As the blog emerged over the past decade, an entirely new format for communicating took shape. At this point I find the line between a blog and an article often blurs — you see long blogs with many interviews, and short articles with many bloggy links.
- Are short. I usually aim for 400-500 words at most, and on BNET we aim for 300 words.
- Have links. They’re usually focused on building traffic, so they should link to related information elsewhere.
- Are informal. The writing style in blogs is usually pretty casual. The need to follow Associated Press Style rules goes out the window, you can LOL or say frak or write incomplete sentences or whatever you please.
- Usually publish online and not in print publications. I’m sure somewhere there’s a publication running a page of blog entries in its magazine, but the vast majority of blogs are designed to be viewed on a computer.
- Can be longer. Many online articles I write are 800 words, and publications I’ve done 3,000-word pieces. That just doesn’t work for a blog entry.
- Are better researched. I usually spend a great deal more time preparing an article.

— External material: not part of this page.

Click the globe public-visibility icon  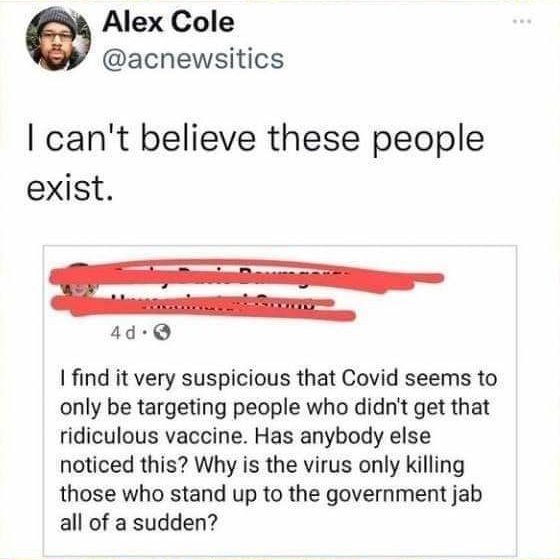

- May contain multiple interviews. I do blogs with interviews in them too, but it’s rare to see a blog entry that covers a trend and has multiple experts quoted with their points of view.
- Use a more formal writing style. This is a generalization, but more article clients seem to want assurance that you are familiar with AP or Chicago Style and can write to it. Articles in general tend to follow old-school journalism conventions to a greater extent than does your average blog.
- Articles appear in print or online. And often, a print article will also be reprinted online by the publication. But you rarely see a blog for a company or publication turning up in a print magazine they do.